Manitoba Auditor General Carol Bellringer
Credits: BRIAN DONOGH/QMI AGENCY
Carol Bellringer said in a new report that 14 of the 29 recommendations made by the auditor's 2006 report haven't been implemented.
"Unfortunately, progress has been slow in some areas," she said.
To date, the provincial child abuse registry -- used to track child abuse convicts when screening foster parents -- isn't complete or being updated promptly, she said.
However, part of the blame for that falls to the Crown attorneys office and the courts, Bellringer said.
"At the time of our audit, the department had developed a form for use by the public prosecution branch and the courts branch for reporting child abuse convictions to the child abuse registry," Bellringer said. "We were told that challenges continue regarding the proper completion and submission of the form."
Outstanding issues also remain with how CFS cases are electronically managed and tracked.

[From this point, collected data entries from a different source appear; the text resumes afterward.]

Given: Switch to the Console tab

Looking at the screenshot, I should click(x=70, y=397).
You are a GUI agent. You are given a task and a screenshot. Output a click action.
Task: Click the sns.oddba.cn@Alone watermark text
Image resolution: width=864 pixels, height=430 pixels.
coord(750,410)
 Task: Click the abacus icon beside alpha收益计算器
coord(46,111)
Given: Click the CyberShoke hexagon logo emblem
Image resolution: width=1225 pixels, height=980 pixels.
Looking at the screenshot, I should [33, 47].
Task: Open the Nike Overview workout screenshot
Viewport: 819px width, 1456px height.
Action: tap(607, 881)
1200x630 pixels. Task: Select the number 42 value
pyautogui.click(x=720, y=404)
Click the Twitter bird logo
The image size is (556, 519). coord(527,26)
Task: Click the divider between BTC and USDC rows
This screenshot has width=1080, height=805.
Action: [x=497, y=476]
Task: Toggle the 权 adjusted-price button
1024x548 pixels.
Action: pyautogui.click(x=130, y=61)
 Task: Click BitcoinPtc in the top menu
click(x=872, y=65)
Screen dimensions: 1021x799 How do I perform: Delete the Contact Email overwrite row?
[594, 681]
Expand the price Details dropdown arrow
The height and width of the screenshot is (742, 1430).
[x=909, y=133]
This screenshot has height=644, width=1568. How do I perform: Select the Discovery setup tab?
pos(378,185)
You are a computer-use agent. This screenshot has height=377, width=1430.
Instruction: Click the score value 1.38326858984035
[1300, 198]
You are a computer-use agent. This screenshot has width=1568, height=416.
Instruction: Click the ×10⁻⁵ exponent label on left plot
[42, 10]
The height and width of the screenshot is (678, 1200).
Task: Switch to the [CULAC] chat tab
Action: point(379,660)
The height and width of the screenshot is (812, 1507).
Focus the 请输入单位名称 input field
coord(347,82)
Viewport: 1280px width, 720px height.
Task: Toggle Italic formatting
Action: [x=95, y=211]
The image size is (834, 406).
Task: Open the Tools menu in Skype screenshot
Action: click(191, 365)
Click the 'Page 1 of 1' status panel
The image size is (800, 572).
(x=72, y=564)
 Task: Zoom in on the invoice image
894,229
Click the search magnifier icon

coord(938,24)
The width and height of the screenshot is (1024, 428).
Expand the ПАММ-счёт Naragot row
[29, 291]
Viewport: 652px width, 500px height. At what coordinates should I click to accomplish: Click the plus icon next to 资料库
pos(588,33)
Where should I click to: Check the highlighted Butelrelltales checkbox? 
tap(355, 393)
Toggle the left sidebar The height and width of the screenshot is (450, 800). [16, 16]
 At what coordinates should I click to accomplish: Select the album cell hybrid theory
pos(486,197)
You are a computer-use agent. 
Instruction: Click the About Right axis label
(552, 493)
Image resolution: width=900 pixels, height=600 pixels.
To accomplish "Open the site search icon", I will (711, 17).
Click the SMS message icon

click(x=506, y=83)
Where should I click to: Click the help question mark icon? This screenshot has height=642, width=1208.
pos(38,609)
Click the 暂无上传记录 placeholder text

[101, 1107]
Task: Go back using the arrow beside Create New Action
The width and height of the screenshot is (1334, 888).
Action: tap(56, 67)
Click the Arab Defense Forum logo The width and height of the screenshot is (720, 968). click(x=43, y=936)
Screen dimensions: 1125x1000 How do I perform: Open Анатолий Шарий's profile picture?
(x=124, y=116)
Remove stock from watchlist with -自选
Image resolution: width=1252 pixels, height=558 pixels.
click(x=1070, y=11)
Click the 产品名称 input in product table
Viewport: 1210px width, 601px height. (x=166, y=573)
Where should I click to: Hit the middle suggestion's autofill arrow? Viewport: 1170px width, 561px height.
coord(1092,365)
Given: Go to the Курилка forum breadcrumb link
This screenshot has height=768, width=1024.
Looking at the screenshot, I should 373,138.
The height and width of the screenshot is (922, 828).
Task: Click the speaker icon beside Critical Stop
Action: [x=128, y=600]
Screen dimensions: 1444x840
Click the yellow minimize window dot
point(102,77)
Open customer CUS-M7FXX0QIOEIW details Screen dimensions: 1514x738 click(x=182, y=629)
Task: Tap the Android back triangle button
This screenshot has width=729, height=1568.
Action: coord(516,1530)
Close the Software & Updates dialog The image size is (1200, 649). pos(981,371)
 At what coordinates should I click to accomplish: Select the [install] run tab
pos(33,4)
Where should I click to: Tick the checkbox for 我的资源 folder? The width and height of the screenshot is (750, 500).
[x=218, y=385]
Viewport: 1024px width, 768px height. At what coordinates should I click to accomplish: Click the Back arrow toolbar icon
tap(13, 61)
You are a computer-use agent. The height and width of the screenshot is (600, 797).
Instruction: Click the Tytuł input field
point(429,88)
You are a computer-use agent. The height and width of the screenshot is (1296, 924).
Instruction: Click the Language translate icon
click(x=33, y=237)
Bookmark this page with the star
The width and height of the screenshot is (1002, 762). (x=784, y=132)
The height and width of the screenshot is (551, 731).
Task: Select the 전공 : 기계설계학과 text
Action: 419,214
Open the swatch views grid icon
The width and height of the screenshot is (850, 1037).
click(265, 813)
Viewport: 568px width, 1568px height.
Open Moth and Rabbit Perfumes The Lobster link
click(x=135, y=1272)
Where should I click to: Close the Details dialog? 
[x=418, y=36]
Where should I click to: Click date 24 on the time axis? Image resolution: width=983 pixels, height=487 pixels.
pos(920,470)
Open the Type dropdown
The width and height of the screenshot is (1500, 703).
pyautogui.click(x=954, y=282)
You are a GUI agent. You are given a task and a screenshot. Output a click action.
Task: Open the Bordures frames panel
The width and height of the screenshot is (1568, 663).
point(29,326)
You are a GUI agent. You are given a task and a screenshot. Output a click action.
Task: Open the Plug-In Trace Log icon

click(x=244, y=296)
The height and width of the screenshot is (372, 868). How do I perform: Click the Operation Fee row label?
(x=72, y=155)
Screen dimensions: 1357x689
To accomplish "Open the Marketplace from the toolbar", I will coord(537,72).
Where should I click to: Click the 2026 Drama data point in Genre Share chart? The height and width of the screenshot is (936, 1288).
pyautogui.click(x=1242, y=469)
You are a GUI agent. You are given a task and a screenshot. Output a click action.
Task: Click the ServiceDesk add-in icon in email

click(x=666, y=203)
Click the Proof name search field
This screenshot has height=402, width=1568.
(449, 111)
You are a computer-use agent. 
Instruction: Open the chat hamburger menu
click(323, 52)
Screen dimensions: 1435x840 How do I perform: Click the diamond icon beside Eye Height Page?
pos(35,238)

Bellringer also said the Department of Family Services and Labour has yet to amend CFS-related regulations to require periodic updates of criminal, medical, child abuse registry and prior contact records for people who have access to foster kids. The government told Bellringer it will consider altering the regulations in a planned review of the CFS Act.
Meanwhile, the number of kids in the province's child welfare system care jumped by 312 to 9,432 in 2010-11, according to the report.
While all four authorities saw an increase in the number of children in care, CFS agencies under the umbrella of the First Nations of Northern Manitoba Authority saw the most dramatic increase to 2,594 in 2010-11, up from 2,451 children the prior year -- a jump of 1,143 more kids.
Those agencies handle cases in some of Manitoba's poorest and remote areas.
Despite the negatives, Bellringer said recommendations in other areas -- including those surrounding the development of a more transparent and streamlined government funding model -- are now implemented.
The province spent more than $333 million on child welfare in 2010-11, up from just under $287 million the prior year, the report said.
Bellringer said she was releasing her audit report so the ongoing public inquiry into the murder of five-year-old Phoenix Sinclair could have it.
The inquiry's first phase will examine the services Phoenix did or didn't receive from CFS, other circumstances directly related to her murder in 2005 at her Fisher River First Nation home, and why it went undiscovered for months. She was a ward of Child and Family Services for much of her short life, but was not in care when she died.